Because of the escalating challenges, France and other traditional wine producers started losing their dominance in the industry worldwide. For example, French system of production changed, resulting into high cost of vineyards in the country. Moreover, the continuous production of wine led to the depletion of vineyards. While this was the case, new world had begun using new land, which was more affordable than traditional French vineyards. The entry of New World Countries in the wine industry affected the performance of France and other traditional wine producers. These new countries gained momentum in the industry, with their lower prices, stemming from low operational costs. Which cheap land in these countries, it was also easier to acquire vineyards (Bartlett, 2009, p. 84). Appoint to note, most New World Countries adopted grape farming and applied new technology in processing. Growing grapes remained an extensive exercise because of irrigation techniques. With the introduction of mechanical harvesters, farmers adopted mechanized harvesting. There was high production because of the introduction of fertilizers and adoption of pruning methods. New World Countries also adopted on-site lab technology, which was key in carrying out analysis on proper grape farming and harvesting practices. As a result, they experienced low cost of production, causing a shift in the global wine market. With these developments, France and its affiliates lost their traditional global market share to the New World Countries, which capitalized on their already existing advantages to dominate the world market. This had negative impact on economies of former wine-producing giants.

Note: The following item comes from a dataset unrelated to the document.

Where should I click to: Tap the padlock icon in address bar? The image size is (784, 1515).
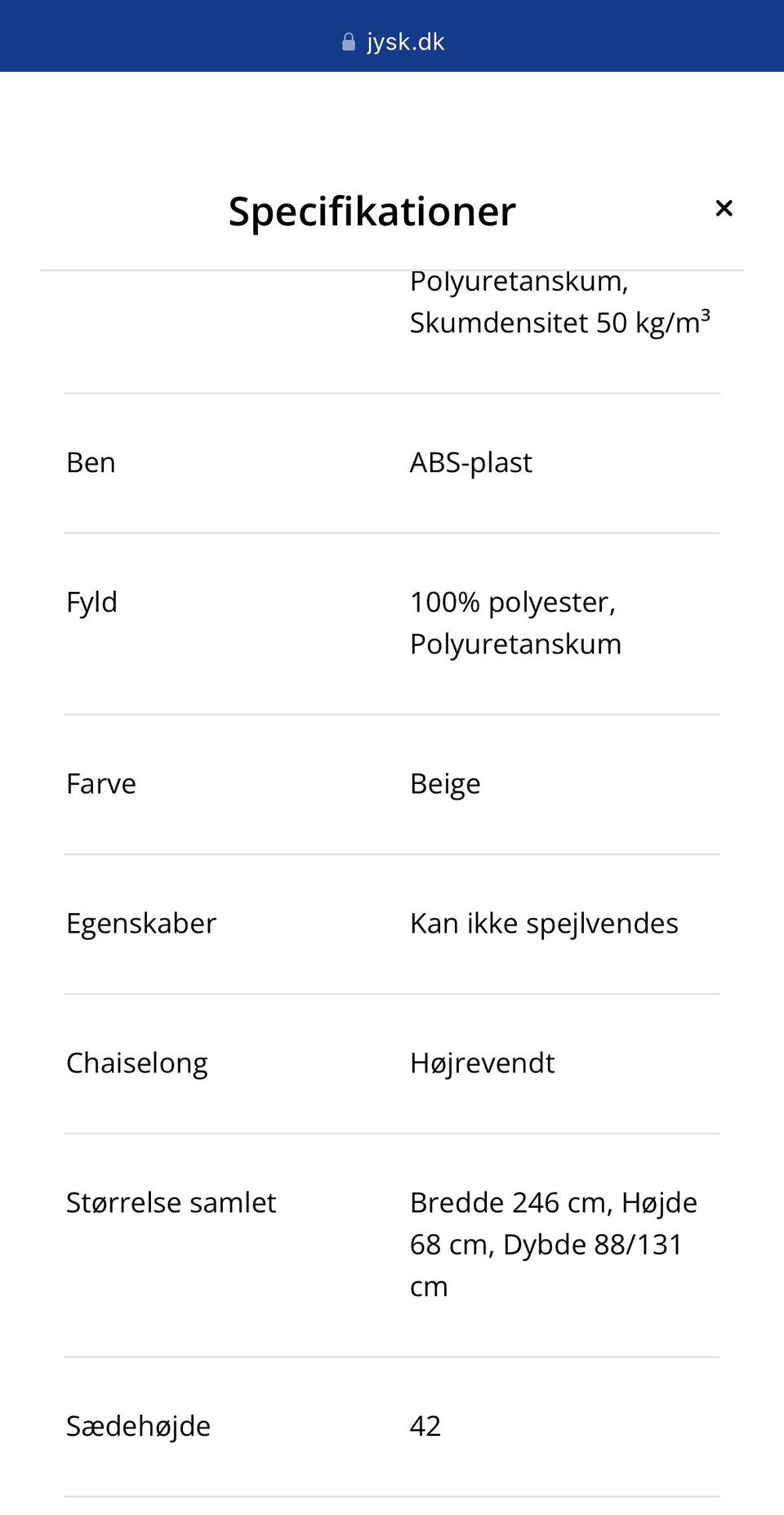pyautogui.click(x=349, y=42)
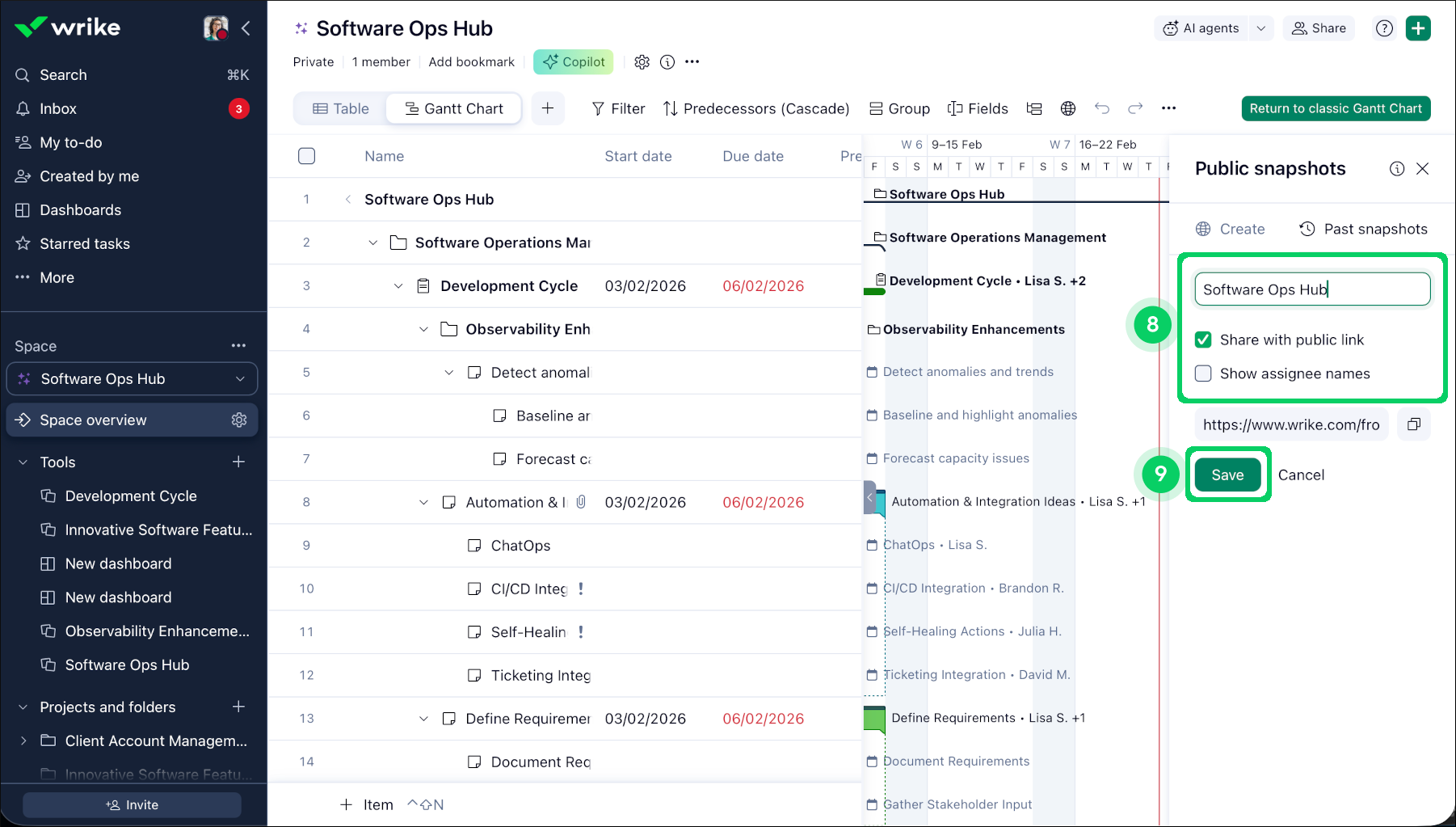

The most appropriate advice for the head of French Wine Industry concerns regulatory measures and policy framework in processing and manufacturing. For example, AOC regulations are hurting the industry by offering non-competitive opportunities with the emergence of New World Countries, even though they allow production of finest wine in the global market. Thus, the head of French Wine Association must work towards lessening the application of AOC rules together with meticulous research and use of technology in wine production. The head of French Wine Association should further discourage total control of the industry by the government. Some of the government policies ought to be annulled because they undermine wine production process (Bartlett, 2009, p. 87).
In addition, the proprietor of Bordeaux Vineyard, which is a renowned producer of premium and super premium wines, must implement operational measures in order to take advantage of the situation. A good example is developing technology in production to allow new brands thus retaining customers. Bordeaux Vineyard must put into practice responsive attributes regarding new technology and production of new brands. They must however put weight on lucrative markets, which have more opportunities for better returns.
Notably, The Australian Wine industry is successful in implementing its operational measures. With its mission and vision, it is ahead of other competitors in the market. For instance, it has an achievable mission of being the world’s best producer of wine brands by 2015 through innovation and pricing. Nonetheless, it continues to struggle with issues of promotion, price and image design. To handle this, the association should invest in global marketing campaigns to enhance their public image and awareness of the Australian wine quality (Bartlett, 2009, p. 89). If it implements these measures, the association will overcome current threats and thrive in wine production and marketing.
On the other hand, Vineyard in Barossa should carry out intensive research on high quality wine production at a lower cost. They also consider other markets like Asia and China and not relying on US and British markets.
For the US wine industry, the head should focus on streamlining the production cost through mechanization like the Australian wine industry does. Moreover, the US should do away with its three-tier distribution system, as it is a threat to export products, while handing over cost advantage to other players. USA wine producers should also include middle segment in the whole production process. American wine agencies must develop brands and promotional strategies to reach the global markets.